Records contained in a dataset
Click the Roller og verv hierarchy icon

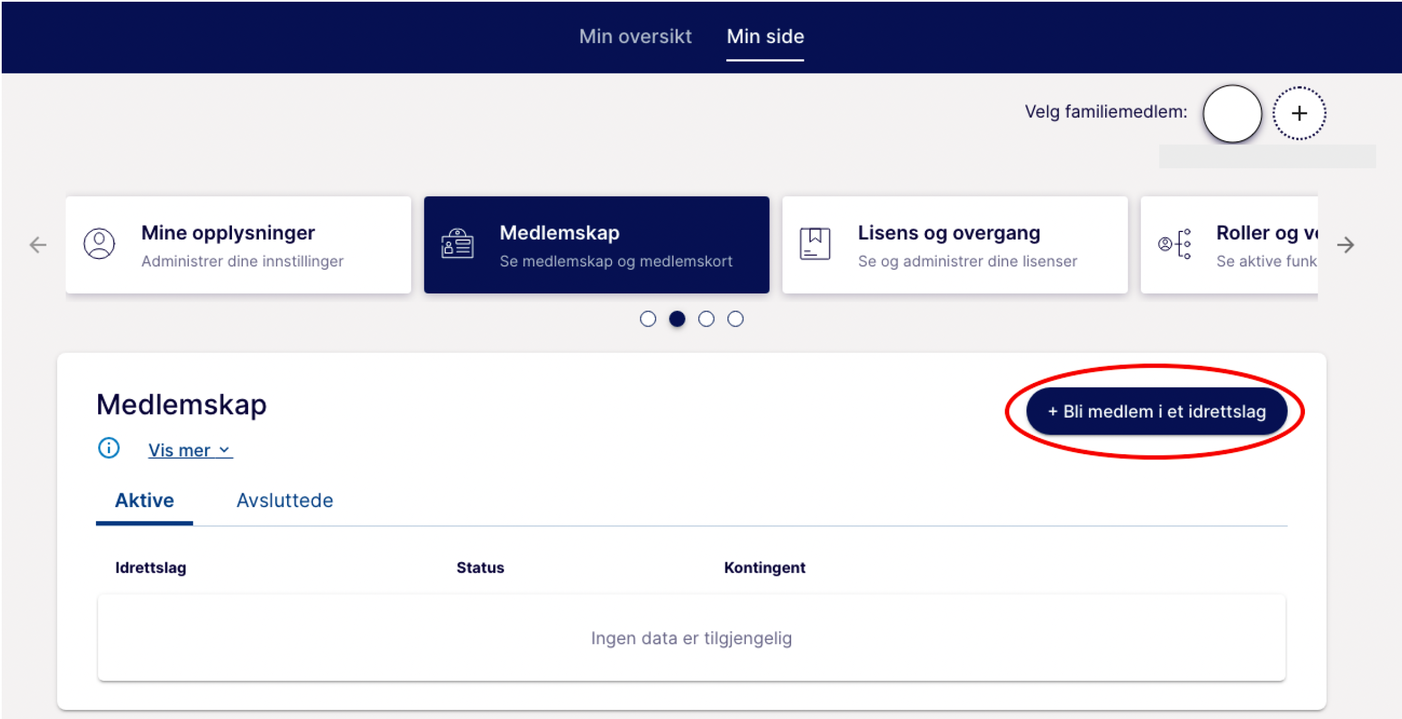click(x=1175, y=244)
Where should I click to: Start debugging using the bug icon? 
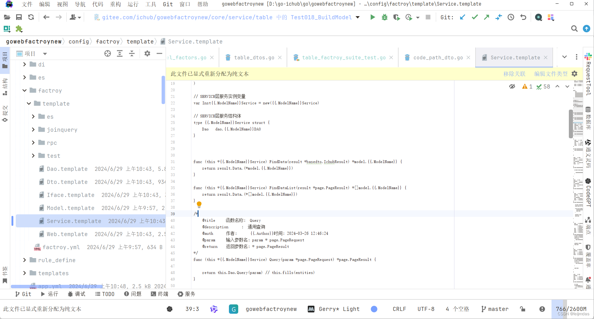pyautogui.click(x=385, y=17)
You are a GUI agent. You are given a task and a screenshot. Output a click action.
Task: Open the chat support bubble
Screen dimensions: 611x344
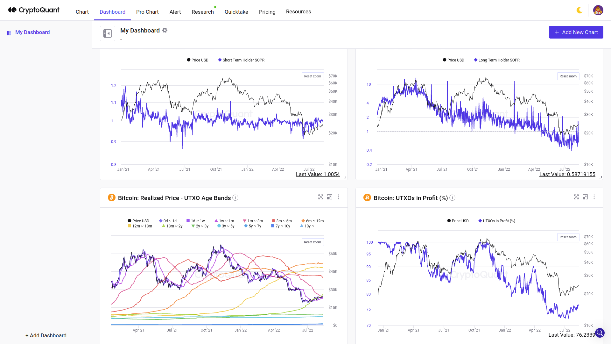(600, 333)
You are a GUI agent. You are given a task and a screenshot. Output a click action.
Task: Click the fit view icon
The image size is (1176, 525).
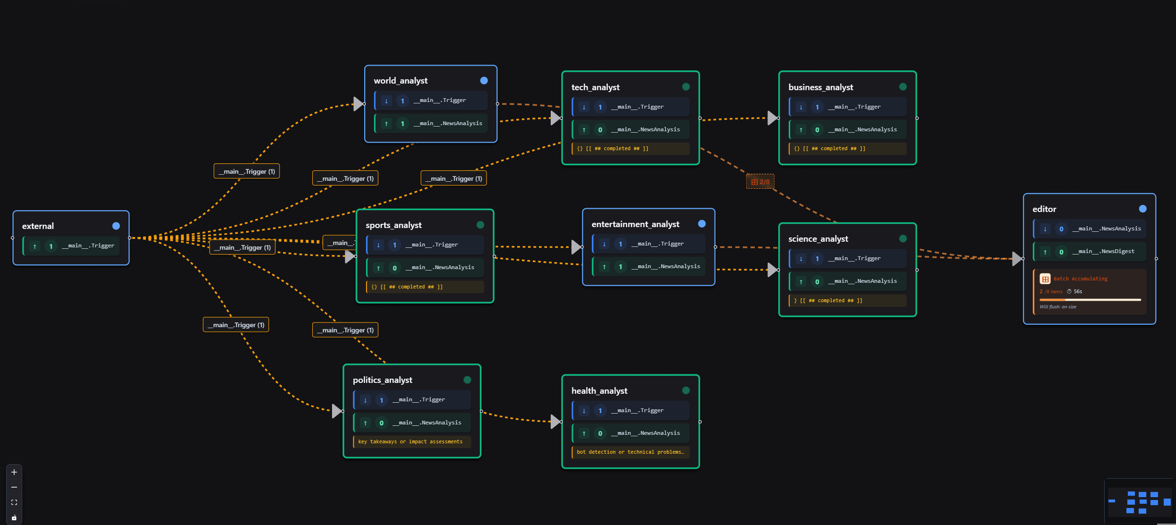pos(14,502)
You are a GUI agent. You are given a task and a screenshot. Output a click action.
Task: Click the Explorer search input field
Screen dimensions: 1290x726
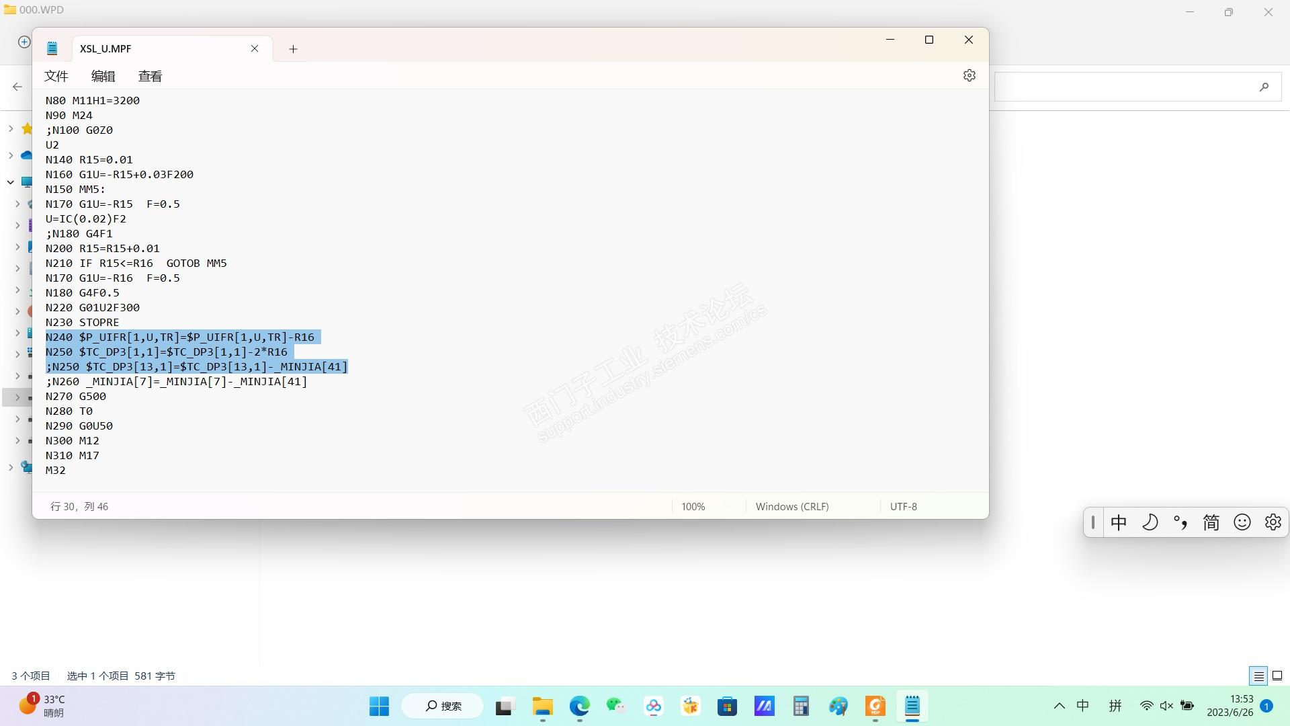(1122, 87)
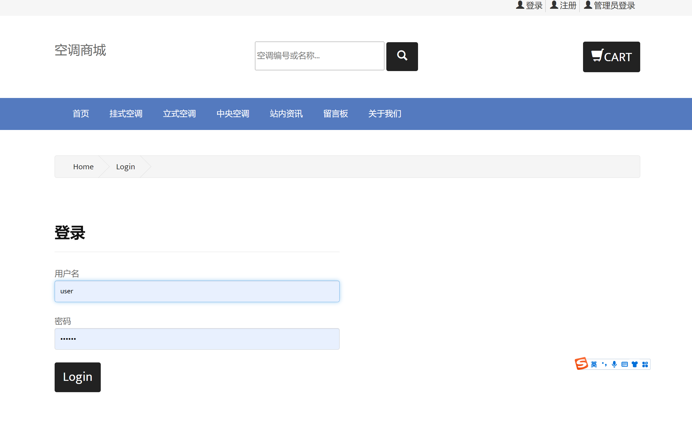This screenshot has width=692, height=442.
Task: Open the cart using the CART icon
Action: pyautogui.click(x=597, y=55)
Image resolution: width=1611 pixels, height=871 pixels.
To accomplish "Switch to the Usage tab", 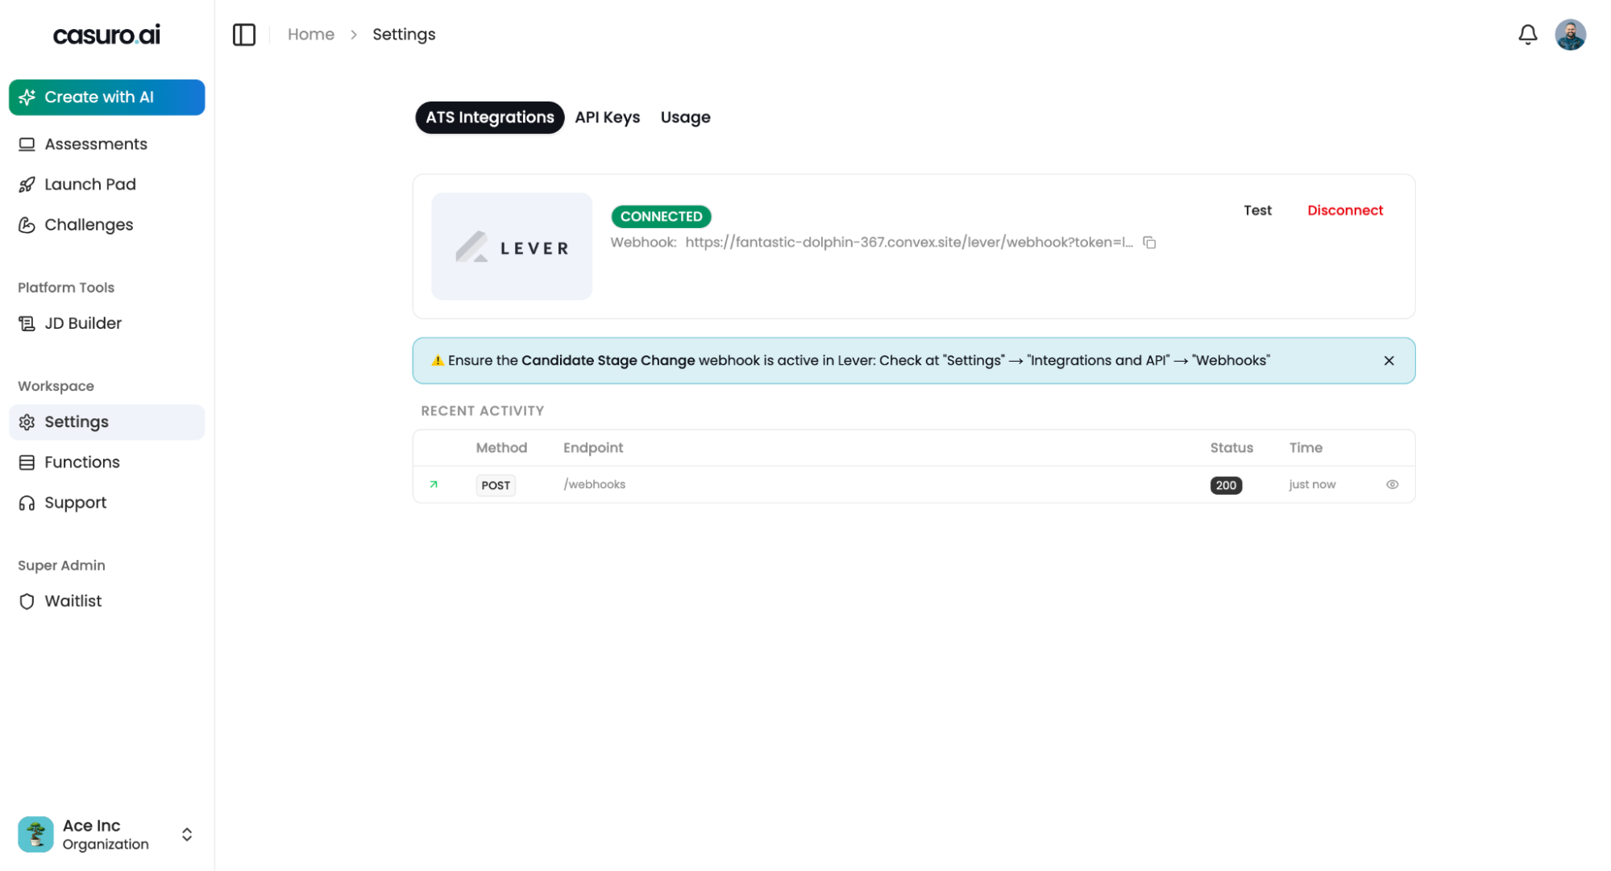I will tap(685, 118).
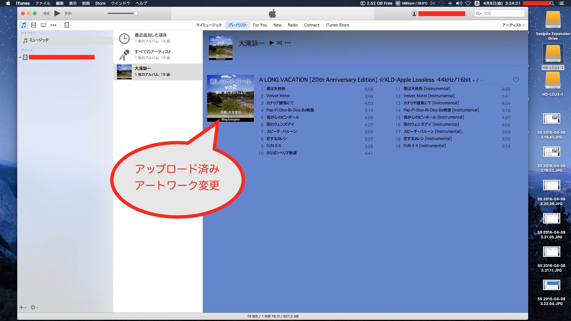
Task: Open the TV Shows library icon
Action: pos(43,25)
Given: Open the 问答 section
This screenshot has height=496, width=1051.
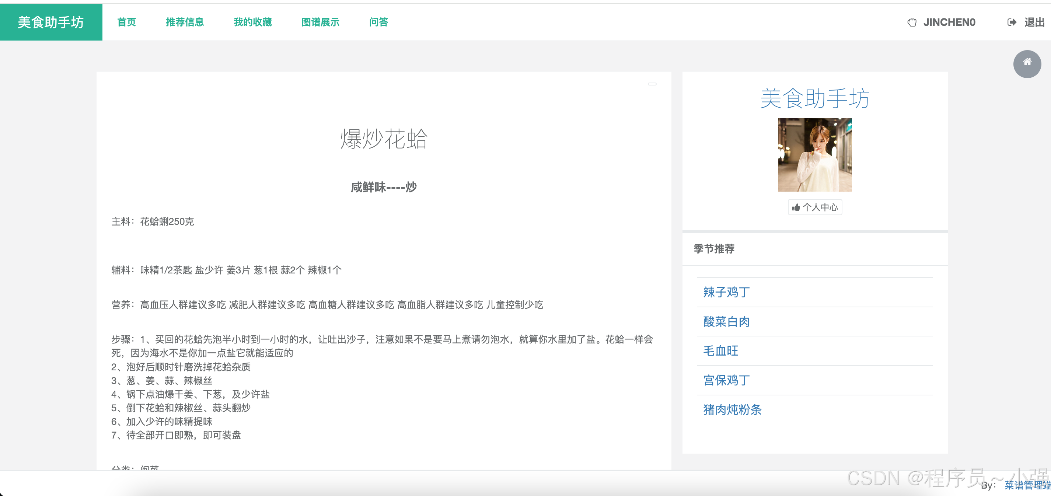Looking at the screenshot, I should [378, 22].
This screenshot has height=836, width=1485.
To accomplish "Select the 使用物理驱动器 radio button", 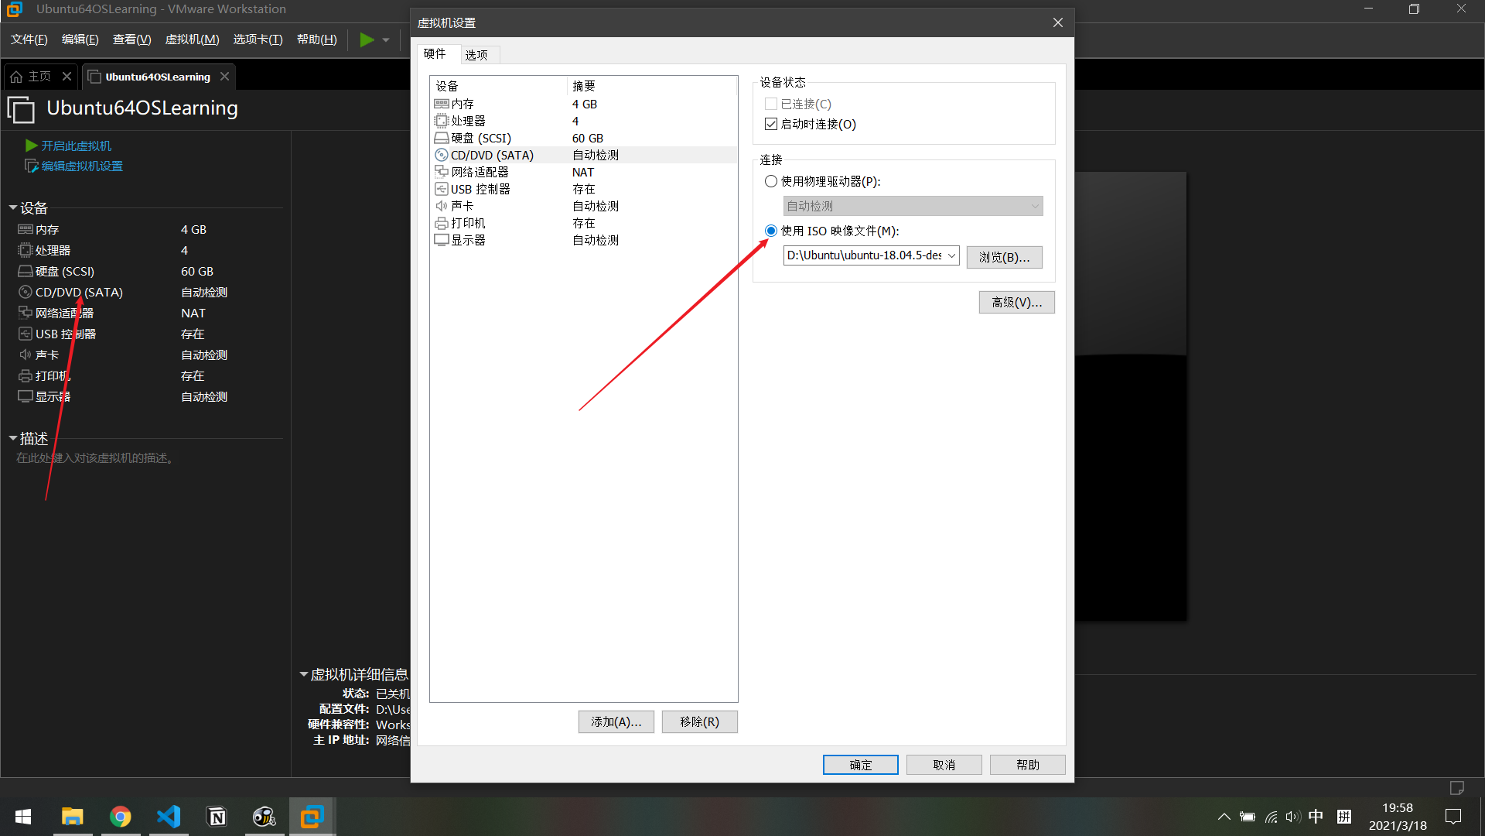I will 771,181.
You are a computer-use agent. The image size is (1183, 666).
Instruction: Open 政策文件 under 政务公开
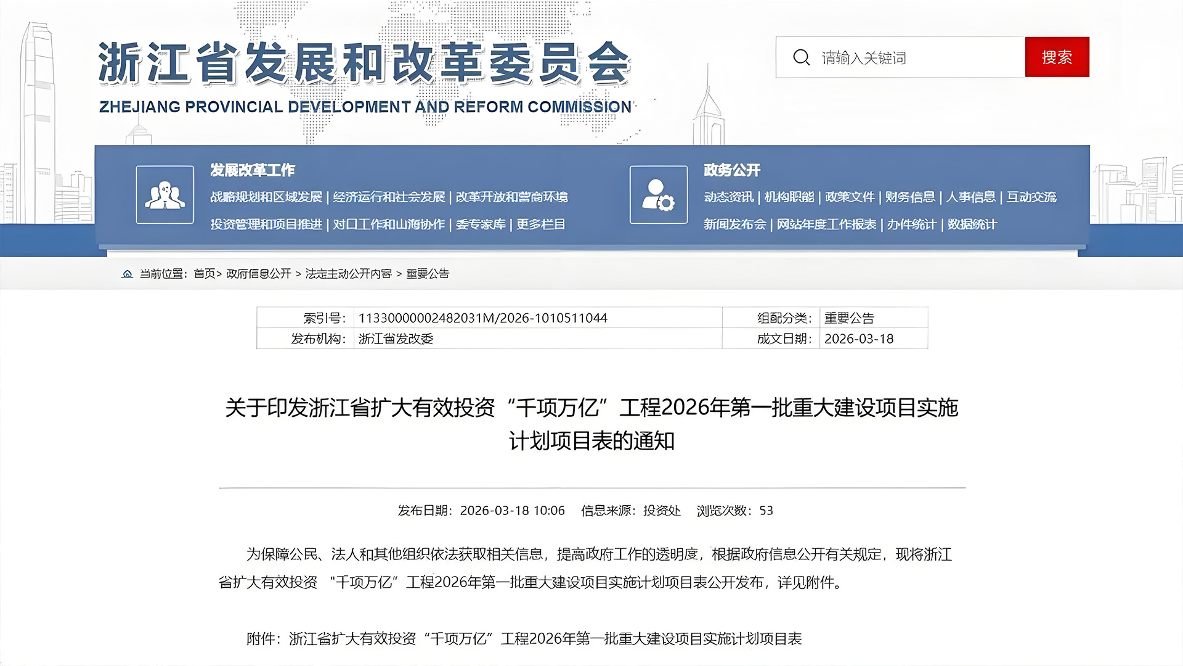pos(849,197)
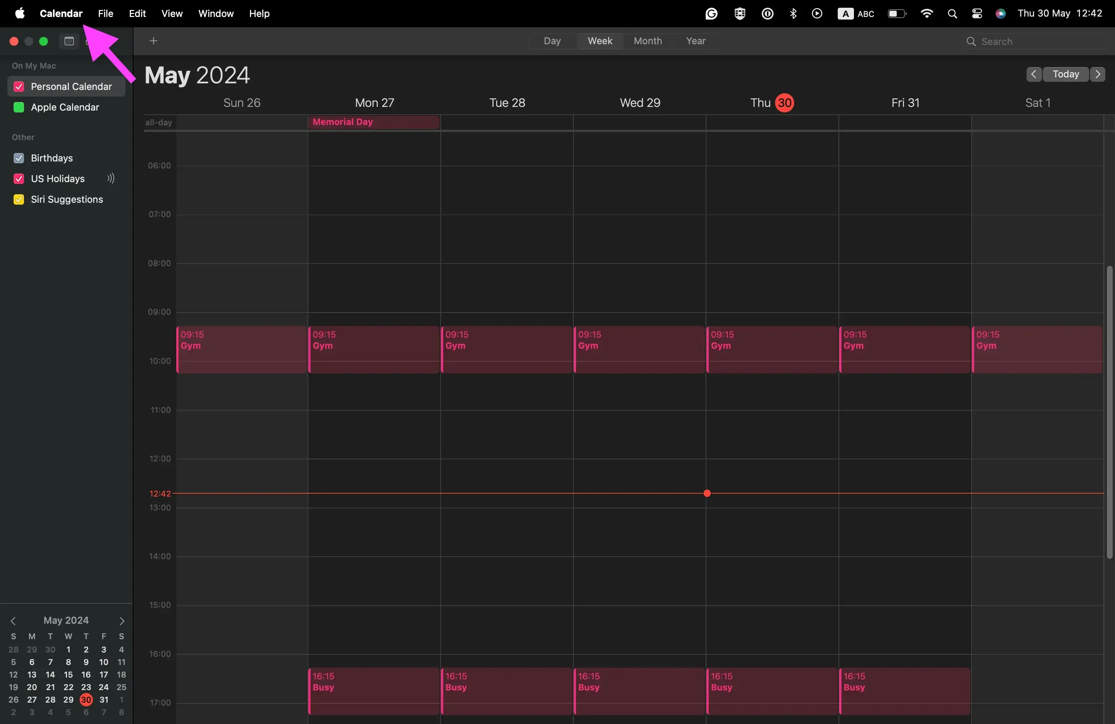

> [WHAT IS BEING ASKED] May I have only the lines from the start of the data through the line containing "Image resolution: width=1611", both included, reproduced exactly and without the pictures?

> [RESULT]
Click the Roller og verv hierarchy icon

click(x=1175, y=244)
Where should I click to: Start debugging using the bug icon? 
pyautogui.click(x=385, y=17)
You are a GUI agent. You are given a task and a screenshot. Output a click action.
Task: Open the chat support bubble
Screen dimensions: 611x344
(600, 333)
You are a GUI agent. You are given a task and a screenshot. Output a click action.
Task: Click the fit view icon
The image size is (1176, 525).
pos(14,502)
You are a GUI agent. You are given a task and a screenshot. Output a click action.
Task: Click the Explorer search input field
Screen dimensions: 1290x726
(1122, 87)
This screenshot has width=692, height=442.
Task: Open the cart using the CART icon
Action: pyautogui.click(x=597, y=55)
Image resolution: width=1611 pixels, height=871 pixels.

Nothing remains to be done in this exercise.